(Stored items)
#####

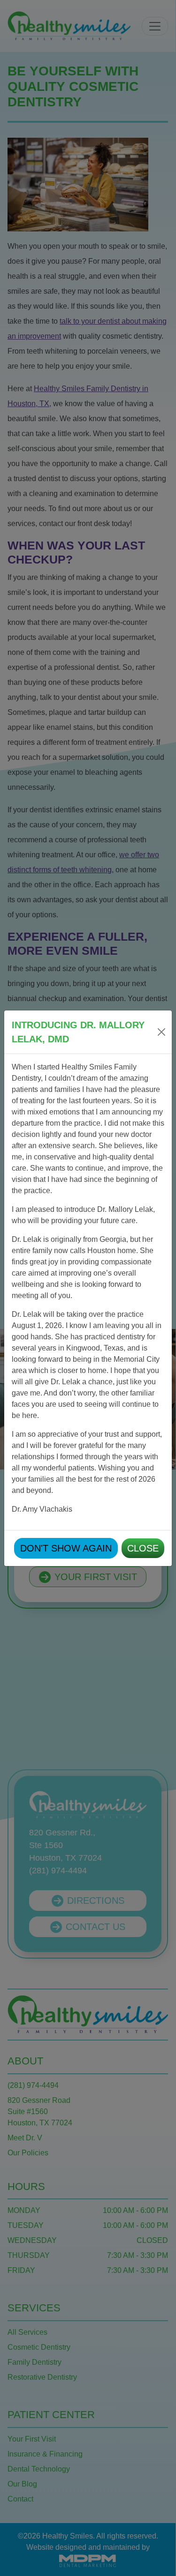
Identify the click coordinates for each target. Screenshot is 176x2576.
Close (143, 1548)
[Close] (161, 1031)
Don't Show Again (66, 1548)
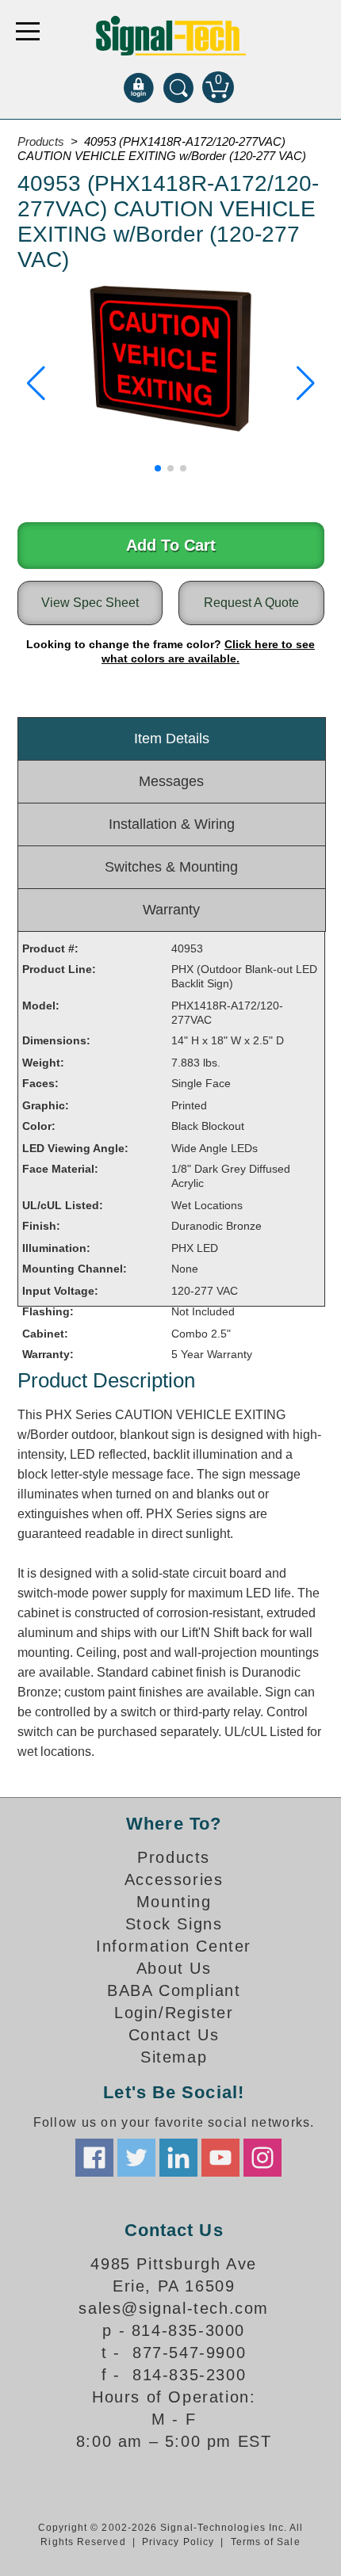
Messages (171, 781)
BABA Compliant (173, 1990)
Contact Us (174, 2035)
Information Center (173, 1946)
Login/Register (173, 2012)
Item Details (171, 738)
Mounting (174, 1901)
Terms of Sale (266, 2541)
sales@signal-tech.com (174, 2308)
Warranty (171, 910)
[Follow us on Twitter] (136, 2158)
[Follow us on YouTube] (220, 2158)
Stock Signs (174, 1924)
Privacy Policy (178, 2541)
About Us (174, 1968)
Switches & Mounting (171, 867)
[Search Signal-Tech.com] (178, 87)
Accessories (174, 1879)
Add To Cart (171, 545)
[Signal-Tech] (171, 35)
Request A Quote (251, 602)
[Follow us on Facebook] (94, 2158)
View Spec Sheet (90, 602)
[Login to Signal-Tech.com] (139, 87)
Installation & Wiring (172, 824)
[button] (36, 383)
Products (40, 141)
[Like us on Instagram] (262, 2158)
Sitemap (173, 2057)
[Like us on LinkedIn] (178, 2158)
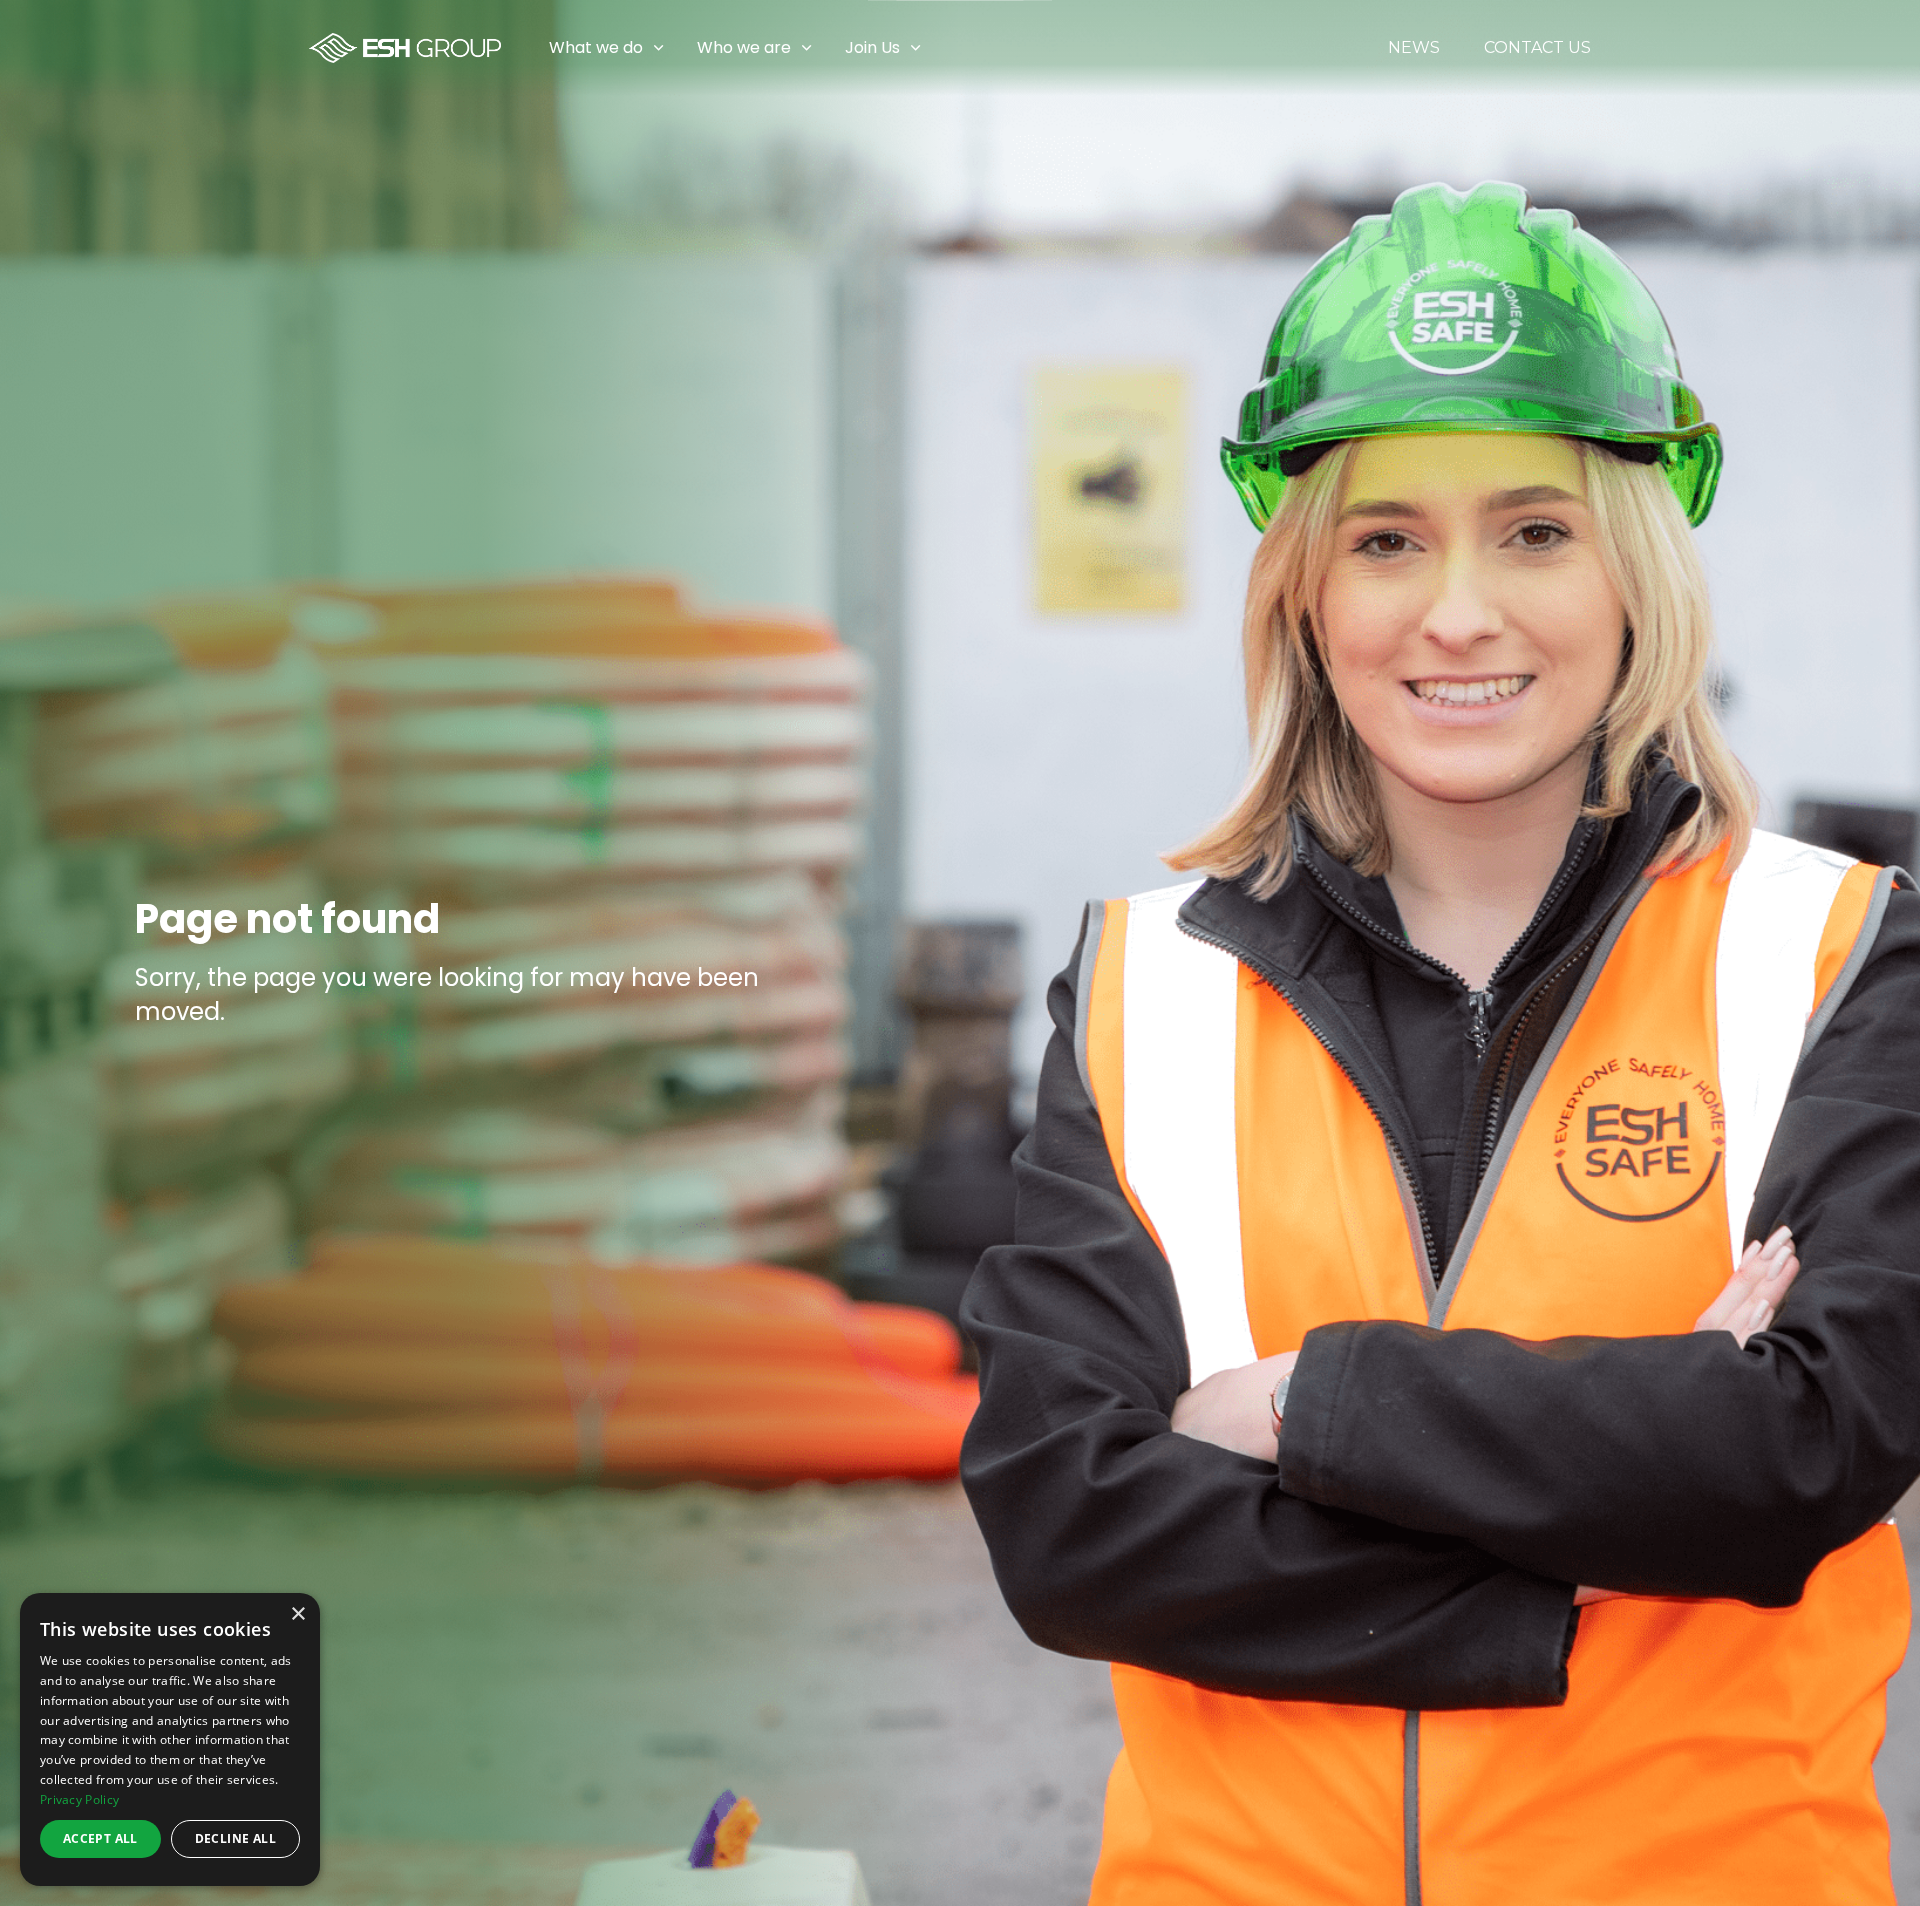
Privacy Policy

#####

Look through the data above and return exactly the lines from the one that contains "Stock Signs (174, 1924)" to the one that contains "View Spec Sheet (90, 602)", inclusive, with nothing else.

Stock Signs (174, 1924)
Privacy Policy (178, 2541)
About Us (174, 1968)
Switches & Mounting (171, 867)
[Search Signal-Tech.com] (178, 87)
Accessories (174, 1879)
Add To Cart (171, 545)
[Signal-Tech] (171, 35)
Request A Quote (251, 602)
[Follow us on Facebook] (94, 2158)
View Spec Sheet (90, 602)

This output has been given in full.